What you are asked to do -
Filtering the records below, copy only those lines that include the word "hamburger".

[Dataset entries]
......

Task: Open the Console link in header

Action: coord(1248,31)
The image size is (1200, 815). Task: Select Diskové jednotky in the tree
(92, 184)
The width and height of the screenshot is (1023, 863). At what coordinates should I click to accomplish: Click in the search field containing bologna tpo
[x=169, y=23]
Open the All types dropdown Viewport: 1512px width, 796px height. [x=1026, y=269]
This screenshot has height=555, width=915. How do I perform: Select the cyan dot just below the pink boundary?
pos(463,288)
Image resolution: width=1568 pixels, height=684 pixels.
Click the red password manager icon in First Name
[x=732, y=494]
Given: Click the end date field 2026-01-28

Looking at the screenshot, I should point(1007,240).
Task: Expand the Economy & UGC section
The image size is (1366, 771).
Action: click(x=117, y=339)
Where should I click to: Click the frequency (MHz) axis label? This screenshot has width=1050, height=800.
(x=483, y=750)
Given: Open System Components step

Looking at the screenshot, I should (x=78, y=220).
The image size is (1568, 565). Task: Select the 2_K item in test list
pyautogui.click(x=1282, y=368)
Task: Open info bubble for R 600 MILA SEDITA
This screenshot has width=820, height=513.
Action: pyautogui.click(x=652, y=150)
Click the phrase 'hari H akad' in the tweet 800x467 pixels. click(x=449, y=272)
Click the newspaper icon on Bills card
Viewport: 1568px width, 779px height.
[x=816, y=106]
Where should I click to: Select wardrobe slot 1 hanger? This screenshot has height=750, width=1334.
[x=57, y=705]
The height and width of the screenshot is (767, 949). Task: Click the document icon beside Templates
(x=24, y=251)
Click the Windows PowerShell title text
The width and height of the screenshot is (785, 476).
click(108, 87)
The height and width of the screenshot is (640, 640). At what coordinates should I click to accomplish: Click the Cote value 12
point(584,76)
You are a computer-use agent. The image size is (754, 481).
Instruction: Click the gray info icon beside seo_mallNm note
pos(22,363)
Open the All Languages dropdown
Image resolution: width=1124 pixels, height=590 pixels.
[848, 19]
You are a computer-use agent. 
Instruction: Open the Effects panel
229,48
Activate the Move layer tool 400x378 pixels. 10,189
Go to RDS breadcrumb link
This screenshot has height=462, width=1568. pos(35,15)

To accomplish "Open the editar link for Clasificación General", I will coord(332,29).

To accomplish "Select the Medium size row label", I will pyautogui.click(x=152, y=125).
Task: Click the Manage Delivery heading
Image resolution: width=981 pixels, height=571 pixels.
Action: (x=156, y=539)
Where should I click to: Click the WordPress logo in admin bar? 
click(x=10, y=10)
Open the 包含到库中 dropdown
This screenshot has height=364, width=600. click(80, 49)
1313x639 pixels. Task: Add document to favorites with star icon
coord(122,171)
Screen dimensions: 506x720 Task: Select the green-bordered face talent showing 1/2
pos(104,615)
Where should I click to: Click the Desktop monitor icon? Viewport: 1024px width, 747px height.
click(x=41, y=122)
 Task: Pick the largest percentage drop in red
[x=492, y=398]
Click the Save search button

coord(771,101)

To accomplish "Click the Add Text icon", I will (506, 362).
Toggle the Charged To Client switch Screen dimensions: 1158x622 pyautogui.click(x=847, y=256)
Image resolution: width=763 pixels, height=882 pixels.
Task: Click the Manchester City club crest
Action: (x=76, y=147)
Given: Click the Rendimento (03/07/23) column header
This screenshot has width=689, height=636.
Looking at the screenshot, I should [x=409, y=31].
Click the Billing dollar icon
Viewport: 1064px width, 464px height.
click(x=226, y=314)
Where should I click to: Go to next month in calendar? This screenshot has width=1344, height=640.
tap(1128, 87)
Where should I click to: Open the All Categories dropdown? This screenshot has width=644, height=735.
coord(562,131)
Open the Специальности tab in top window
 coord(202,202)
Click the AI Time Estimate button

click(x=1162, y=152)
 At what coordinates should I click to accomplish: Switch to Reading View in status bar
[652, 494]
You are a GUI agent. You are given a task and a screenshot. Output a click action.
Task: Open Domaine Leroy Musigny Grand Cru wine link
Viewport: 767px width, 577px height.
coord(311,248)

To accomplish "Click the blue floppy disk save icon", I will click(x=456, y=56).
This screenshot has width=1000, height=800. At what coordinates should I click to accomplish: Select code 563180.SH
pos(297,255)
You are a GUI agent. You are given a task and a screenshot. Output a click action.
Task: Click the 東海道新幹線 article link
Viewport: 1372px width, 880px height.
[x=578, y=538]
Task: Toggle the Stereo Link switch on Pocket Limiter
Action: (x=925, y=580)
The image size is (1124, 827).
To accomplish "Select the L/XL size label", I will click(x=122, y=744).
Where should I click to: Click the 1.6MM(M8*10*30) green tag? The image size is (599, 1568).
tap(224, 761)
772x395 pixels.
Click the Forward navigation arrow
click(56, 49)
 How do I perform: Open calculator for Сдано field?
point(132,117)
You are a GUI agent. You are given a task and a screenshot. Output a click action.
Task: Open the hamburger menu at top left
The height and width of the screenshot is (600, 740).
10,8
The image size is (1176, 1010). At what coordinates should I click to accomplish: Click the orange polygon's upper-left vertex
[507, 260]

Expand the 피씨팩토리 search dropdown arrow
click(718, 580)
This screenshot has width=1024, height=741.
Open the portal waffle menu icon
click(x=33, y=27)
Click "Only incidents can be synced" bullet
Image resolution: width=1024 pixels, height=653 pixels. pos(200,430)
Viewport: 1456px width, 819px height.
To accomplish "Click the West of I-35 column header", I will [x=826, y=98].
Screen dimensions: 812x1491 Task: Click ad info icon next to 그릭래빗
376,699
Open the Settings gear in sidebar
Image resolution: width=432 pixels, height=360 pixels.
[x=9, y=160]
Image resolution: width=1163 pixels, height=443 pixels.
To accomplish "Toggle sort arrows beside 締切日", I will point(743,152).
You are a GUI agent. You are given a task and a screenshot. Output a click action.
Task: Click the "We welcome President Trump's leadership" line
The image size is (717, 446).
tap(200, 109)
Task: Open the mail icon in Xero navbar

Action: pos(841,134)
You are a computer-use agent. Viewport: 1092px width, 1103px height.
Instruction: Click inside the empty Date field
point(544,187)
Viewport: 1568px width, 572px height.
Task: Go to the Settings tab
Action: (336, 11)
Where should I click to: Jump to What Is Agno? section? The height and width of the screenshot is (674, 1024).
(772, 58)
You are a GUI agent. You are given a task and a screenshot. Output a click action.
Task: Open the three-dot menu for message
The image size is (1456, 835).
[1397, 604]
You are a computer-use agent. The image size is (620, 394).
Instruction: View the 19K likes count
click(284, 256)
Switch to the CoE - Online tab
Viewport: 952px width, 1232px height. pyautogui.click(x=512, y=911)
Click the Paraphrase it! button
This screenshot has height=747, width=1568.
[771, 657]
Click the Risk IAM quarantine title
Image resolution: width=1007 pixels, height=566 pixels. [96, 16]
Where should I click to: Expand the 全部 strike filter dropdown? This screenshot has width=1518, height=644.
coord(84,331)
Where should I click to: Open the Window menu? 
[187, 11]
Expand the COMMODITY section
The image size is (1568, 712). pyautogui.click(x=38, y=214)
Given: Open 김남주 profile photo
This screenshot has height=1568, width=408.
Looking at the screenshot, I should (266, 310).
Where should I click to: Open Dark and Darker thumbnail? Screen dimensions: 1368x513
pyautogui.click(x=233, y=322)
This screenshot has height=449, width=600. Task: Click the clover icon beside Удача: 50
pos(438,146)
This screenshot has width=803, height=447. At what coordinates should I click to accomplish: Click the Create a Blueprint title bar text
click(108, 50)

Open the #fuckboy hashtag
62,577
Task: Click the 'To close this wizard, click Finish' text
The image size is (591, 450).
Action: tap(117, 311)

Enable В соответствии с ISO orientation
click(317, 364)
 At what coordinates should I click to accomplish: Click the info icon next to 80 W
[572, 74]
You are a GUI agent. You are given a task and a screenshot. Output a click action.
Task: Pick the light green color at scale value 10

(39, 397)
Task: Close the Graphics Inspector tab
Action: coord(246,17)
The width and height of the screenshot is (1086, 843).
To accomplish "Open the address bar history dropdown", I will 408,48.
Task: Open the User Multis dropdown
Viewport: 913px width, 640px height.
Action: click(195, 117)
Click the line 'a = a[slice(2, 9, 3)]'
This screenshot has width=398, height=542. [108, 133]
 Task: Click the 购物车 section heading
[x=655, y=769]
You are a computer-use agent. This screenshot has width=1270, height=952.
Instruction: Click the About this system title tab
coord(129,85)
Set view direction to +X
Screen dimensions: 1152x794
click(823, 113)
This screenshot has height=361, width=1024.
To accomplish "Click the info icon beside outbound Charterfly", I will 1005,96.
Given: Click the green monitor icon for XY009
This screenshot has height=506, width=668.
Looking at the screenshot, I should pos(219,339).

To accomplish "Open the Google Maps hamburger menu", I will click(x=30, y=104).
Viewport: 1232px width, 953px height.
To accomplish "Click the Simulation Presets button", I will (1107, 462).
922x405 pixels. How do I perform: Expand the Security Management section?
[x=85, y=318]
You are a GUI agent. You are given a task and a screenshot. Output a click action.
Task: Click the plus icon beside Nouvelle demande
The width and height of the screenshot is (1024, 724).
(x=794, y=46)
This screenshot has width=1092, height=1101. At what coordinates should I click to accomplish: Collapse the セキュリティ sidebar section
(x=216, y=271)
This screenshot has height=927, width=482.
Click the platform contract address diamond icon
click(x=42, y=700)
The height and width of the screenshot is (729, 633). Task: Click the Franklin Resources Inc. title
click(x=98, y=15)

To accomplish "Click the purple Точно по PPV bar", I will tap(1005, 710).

......

Task solution -
Task: Open the hamburger menu at top left
To accomplish "Open the Google Maps hamburger menu", I will click(x=30, y=104).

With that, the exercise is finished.